--- The problem ---
Copy out the material below verbatim, from the line containing "You are a computer-use agent. This" through the end of the material, both ends included.

--- Material to process ---
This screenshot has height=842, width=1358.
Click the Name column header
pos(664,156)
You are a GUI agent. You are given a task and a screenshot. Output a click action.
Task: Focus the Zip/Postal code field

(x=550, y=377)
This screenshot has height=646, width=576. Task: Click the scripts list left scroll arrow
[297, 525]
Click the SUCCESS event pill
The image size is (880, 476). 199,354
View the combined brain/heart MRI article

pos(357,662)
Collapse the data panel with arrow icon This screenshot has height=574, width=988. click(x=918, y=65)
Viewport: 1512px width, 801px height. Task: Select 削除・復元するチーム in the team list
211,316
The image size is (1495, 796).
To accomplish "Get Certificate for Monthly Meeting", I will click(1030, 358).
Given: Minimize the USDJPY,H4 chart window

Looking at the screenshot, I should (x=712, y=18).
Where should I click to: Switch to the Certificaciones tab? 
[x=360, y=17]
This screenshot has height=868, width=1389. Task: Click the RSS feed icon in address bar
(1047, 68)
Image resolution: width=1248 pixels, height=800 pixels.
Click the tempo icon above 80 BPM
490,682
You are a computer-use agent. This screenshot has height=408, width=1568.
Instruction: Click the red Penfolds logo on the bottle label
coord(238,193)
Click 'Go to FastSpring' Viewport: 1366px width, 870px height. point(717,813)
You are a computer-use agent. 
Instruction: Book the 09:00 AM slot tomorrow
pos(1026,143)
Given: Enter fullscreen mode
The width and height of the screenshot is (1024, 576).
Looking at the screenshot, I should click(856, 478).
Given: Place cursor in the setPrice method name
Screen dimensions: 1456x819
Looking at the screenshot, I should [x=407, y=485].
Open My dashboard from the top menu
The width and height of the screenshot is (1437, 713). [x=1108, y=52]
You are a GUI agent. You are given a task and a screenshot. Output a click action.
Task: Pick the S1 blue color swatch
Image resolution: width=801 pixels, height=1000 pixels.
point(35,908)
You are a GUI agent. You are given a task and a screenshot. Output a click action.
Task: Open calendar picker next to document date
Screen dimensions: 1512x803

--- Full solution ---
You are a computer-use agent. This screenshot has height=408, width=1568.
Instruction: Click the red Penfolds logo on the bottle label
coord(238,193)
Click 'Go to FastSpring' Viewport: 1366px width, 870px height. point(717,813)
You are a computer-use agent. 
Instruction: Book the 09:00 AM slot tomorrow
pos(1026,143)
Given: Enter fullscreen mode
The width and height of the screenshot is (1024, 576).
Looking at the screenshot, I should click(856, 478).
Given: Place cursor in the setPrice method name
Screen dimensions: 1456x819
Looking at the screenshot, I should [x=407, y=485].
Open My dashboard from the top menu
The width and height of the screenshot is (1437, 713). [x=1108, y=52]
You are a GUI agent. You are given a task and a screenshot. Output a click action.
Task: Pick the S1 blue color swatch
Image resolution: width=801 pixels, height=1000 pixels.
point(35,908)
You are a GUI agent. You are given a task and a screenshot. Output a click action.
Task: Open calendar picker next to document date
Screen dimensions: 1512x803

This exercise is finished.